**Directions**.
Reproduce the data in full, exactly as it appears.
Material for this task Block Start
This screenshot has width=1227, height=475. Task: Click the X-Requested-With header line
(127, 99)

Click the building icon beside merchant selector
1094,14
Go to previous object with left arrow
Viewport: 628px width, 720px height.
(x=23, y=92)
Material for this task Block End
**Reply**.
This screenshot has width=1227, height=475. Task: Click the X-Requested-With header line
(127, 99)

Click the building icon beside merchant selector
1094,14
Go to previous object with left arrow
Viewport: 628px width, 720px height.
(x=23, y=92)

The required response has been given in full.